[Items from a dataset]
──────────────────────────────
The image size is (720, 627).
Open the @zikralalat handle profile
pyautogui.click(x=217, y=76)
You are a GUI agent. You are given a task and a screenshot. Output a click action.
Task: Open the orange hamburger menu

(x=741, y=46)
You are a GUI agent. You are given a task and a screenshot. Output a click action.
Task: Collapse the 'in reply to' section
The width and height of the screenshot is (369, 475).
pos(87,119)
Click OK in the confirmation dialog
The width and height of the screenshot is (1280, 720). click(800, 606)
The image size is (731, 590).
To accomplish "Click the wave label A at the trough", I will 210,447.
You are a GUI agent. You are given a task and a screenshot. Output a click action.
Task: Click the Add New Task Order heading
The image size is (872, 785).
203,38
──────────────────────────────
*Exercise goal*. Reproduce each entry precisely, so that nothing differs from the original.

*Output below*.
The image size is (720, 627).
Open the @zikralalat handle profile
pyautogui.click(x=217, y=76)
You are a GUI agent. You are given a task and a screenshot. Output a click action.
Task: Open the orange hamburger menu

(x=741, y=46)
You are a GUI agent. You are given a task and a screenshot. Output a click action.
Task: Collapse the 'in reply to' section
The width and height of the screenshot is (369, 475).
pos(87,119)
Click OK in the confirmation dialog
The width and height of the screenshot is (1280, 720). click(800, 606)
The image size is (731, 590).
To accomplish "Click the wave label A at the trough", I will 210,447.
You are a GUI agent. You are given a task and a screenshot. Output a click action.
Task: Click the Add New Task Order heading
The image size is (872, 785).
203,38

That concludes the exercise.